** Supplied passage follows **

As I show up for Moon Lodge and connect to ancient practices like the Red Tent and the rituals that come with witchcraft, I begin to crawl back to an old and familiar place. A place that has been hidden deeply underground and so wickedly misrepresented. In this time of global ecological and social crisis, it is becoming more and more evident that we desperately need to look to traditional societies that have withstood the times. Indigenous communities know how to live in harmony with their bodies and the land. These teachings and ways of being are not found in libraries, at university or in the doctor’s rooms. They live out there in the wilds and they live right here, in the wilds within our bones. We know it in our blood, in the moments when we gaze at the Full Moon or sit around a communal fire.
This primal yearning directly contrasts with our other obsession - the social media storm that brought me to this post in the first place, and the storm that most of us find ourselves caught in. When I post such pictures as above, I often question my own intention, my "authenticity" as I knowingly take part in this ego-boosting playground. A world of scrolling desires and dreams, illusions and delusions.

** End of Supplied passage **

» **Prompt 1**
Do these statements agree with the Moon Lodge passage? For each, answer yes or no and quote the words of the passage that decide it.
(a) The writer says indigenous teachings can be found in libraries.
(b) The writer questions their own intention when posting pictures.
(c) The writer describes the present crisis as only ecological.
» **Prompt 2**
Extend the Moon Lodge passage, starting after its final sentence.
Only the Moon Lodge passage matters here. The records play no part.

** Excerpted records follows **

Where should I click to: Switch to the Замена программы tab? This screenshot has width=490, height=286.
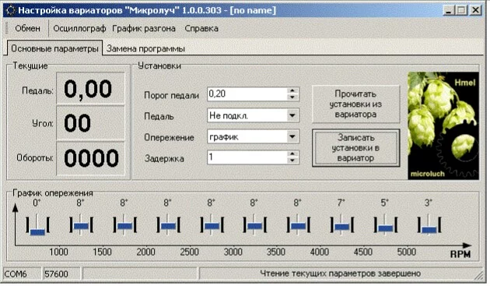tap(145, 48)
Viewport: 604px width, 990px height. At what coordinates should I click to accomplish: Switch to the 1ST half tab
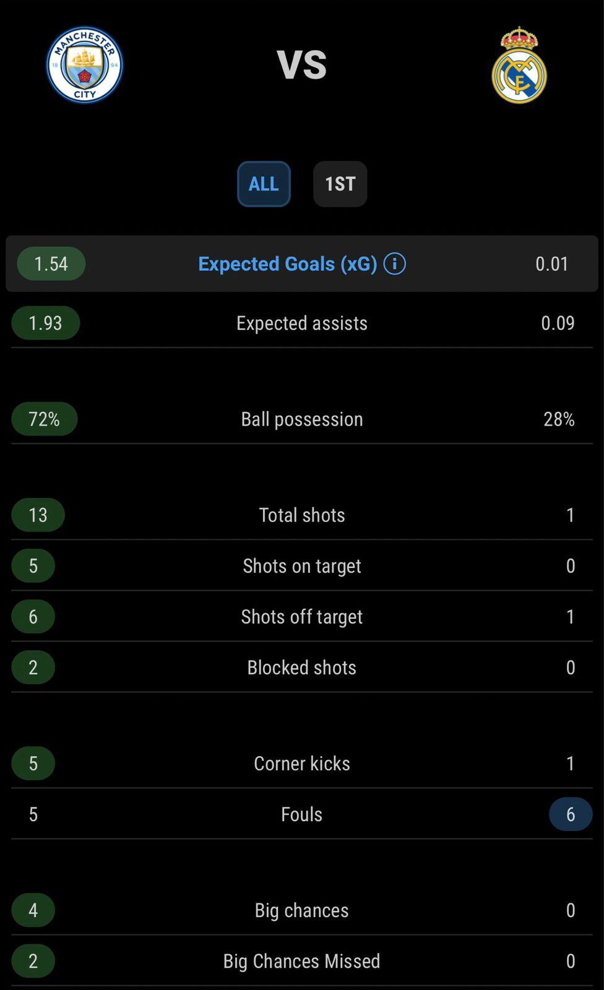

** End of Excerpted records **
** Excerpted records follows **

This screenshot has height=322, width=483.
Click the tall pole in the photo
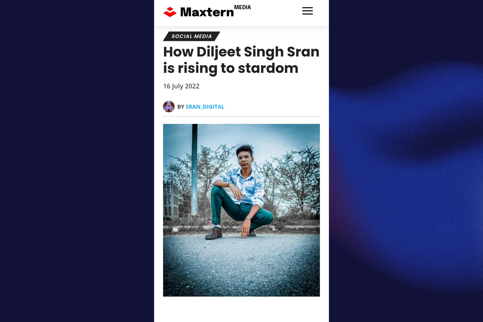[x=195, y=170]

** End of Excerpted records **

» **Answer space 1**
(a) No: "These teachings and ways of being are not found in libraries, at university or in the doctor’s rooms."
(b) Yes: "When I post such pictures as above, I often question my own intention"
(c) No: "In this time of global ecological and social crisis"

» **Answer space 2**
How do I choose to play this game? What are the rules? Who sets them? Whether real or imagined, there is a moment for us to choose our story on a platform that has captured the attention of billions of people. And so, I turn to Instagram because like the "perfect" life it portrays, it allows me a short-lived moment of expressive freedom in a world that is not so accepting. A space to rebel behind the safety of a glass screen and an ability to reach thousands of people through a single post. Returning home to South Africa brings with it a daily facing of the fear of my own safety. An anxiety that creeps up, in, and around my body when I leave the house. My moves, calculated from the time I walk to my car, to the time I stop at a pedestrian light, to the time I park, to the time I am back in a building. I am for a moment met with a small understanding of what it means to want for a basic need. To yearn to feel safe in a world to be me, to be a woman.
Because when we we do not feel safe, we disembody. And this disembodiment has led to a legacy of abuse and neglect that lies in almost all of our lineages. When we disembody, we live in a severed state, numbing ourselves from the pain, shame (and pleasure) of having a body, particularly a female body. Where we begin to further perpetuate neglect through acts of denial, intoxication, overworking, over-consuming, saying yes when our bodies clearly signalled no.
This is a detrimental denial of the pleasures of life. The pleasures of being in life, in our humanness, in our sensory experience. In many ways I believe that our pleasure is our freedom. When we fully embrace our naked, juicy, luscious selves, healing occurs because we are becoming whole again. When we look at those places we were too afraid to look, when we feel those things we were too afraid to feel. When we come back into our bodies. A little more and a little more.
And so I encourage you to seek out the things that activate you, that make you feel alive - whether it be romantic movies and a tub of full-fat chocolate ice cream or a walk on the beach and a freezing swim. Perhaps you too want to run naked with your boobies out and booty shaking for the world to see.
Set your heart on fire, make your freedom your priority.